Millions out of work, economists claiming different story – here’s the lowdown on the ‘hidden’ gig economy
POCATELLO, Idaho (KIFI/KIDK) - The clock is ticking, leaving millions of unemployed Americans nervously waiting to see if their federal relief will suddenly lapse.
Federal lawmakers have until December 31st to renew two programs under the CARES Act — The Pandemic Unemployment Assistance Program and the Pandemic Emergency Unemployment Compensation Program.
A whopping 13.5 million people are relying on one of these two programs, and just to put this into perspective - the population of the entire state of Idaho is nearly 1.78 million people, which is a mere fraction of the people relying on these programs. Still doesn’t hit home? This is about three times the population of Los Angeles, which is the second largest city in the US.
The number of workers who have been unemployed thanks to the Covid-19 pandemic rose by 40 percent to 21 million people by November, according to the US Labor Department.
The country is seeing unprecedented unemployment numbers, which keeps getting worse as most of the world is now entering a second, stricter lockdown and Idaho is one of several states rolling-back its reopening stages.
“Honestly, I didn’t know what I was going to do,” Robert Wardlow said, after he was laid-off from his company in Pocatello in June.
Since we are unable to obtain a statement from his former company, we will not name them in this article.
Like millions others, Wardlow immediately started applying for jobs in an unforgiving economy.
The Labor Department shows Wardlow is one of the 19.5 million Americans who were out of a job in September after the pandemic caused their employer to close-up shop. This is actually down from the 24.2 million in August.
Without much luck and a family at home who needed the income, he decided to turn his carpentry skills into a career.

**Given information:**
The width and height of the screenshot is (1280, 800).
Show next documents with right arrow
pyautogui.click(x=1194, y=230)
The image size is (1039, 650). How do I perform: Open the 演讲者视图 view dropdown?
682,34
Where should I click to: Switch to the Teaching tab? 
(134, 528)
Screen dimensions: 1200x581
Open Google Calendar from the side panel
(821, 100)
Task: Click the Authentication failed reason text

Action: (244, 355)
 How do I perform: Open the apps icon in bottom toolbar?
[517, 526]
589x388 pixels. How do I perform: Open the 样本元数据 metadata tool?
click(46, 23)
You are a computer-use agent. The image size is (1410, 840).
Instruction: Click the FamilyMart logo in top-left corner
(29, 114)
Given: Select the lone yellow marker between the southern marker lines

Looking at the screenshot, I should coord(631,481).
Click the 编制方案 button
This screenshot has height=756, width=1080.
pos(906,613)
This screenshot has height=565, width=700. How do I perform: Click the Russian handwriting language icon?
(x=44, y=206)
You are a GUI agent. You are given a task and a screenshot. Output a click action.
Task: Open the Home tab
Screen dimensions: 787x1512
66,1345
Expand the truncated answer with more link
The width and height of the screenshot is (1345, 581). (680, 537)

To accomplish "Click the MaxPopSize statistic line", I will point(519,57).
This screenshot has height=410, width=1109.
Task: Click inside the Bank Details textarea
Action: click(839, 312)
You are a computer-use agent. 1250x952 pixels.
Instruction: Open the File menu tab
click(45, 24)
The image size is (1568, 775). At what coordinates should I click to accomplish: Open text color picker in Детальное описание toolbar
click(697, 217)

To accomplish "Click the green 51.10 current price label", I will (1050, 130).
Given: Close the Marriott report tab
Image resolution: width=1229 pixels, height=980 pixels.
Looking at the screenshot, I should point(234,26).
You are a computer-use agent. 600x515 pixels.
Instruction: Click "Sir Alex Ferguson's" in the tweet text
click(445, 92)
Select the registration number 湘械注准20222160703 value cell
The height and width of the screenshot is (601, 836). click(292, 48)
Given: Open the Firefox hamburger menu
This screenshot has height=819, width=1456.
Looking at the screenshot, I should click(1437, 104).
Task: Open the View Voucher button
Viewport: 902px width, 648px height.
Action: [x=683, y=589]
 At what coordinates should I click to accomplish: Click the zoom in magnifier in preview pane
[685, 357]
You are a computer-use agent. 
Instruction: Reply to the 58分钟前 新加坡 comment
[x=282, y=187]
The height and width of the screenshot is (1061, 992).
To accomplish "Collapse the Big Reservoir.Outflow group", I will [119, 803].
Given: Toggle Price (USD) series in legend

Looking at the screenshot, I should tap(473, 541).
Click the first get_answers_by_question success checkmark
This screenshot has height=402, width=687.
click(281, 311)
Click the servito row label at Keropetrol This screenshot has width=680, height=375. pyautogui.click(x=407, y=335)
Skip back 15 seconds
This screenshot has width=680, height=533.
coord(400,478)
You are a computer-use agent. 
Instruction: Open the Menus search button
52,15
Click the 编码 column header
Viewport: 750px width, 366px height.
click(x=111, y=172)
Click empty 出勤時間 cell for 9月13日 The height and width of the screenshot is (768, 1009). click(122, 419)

**Your goal:** In the article on unemployment and the gig economy, how many people are relying on one of the two CARES Act programs?

**Written reply:** 13.5 million people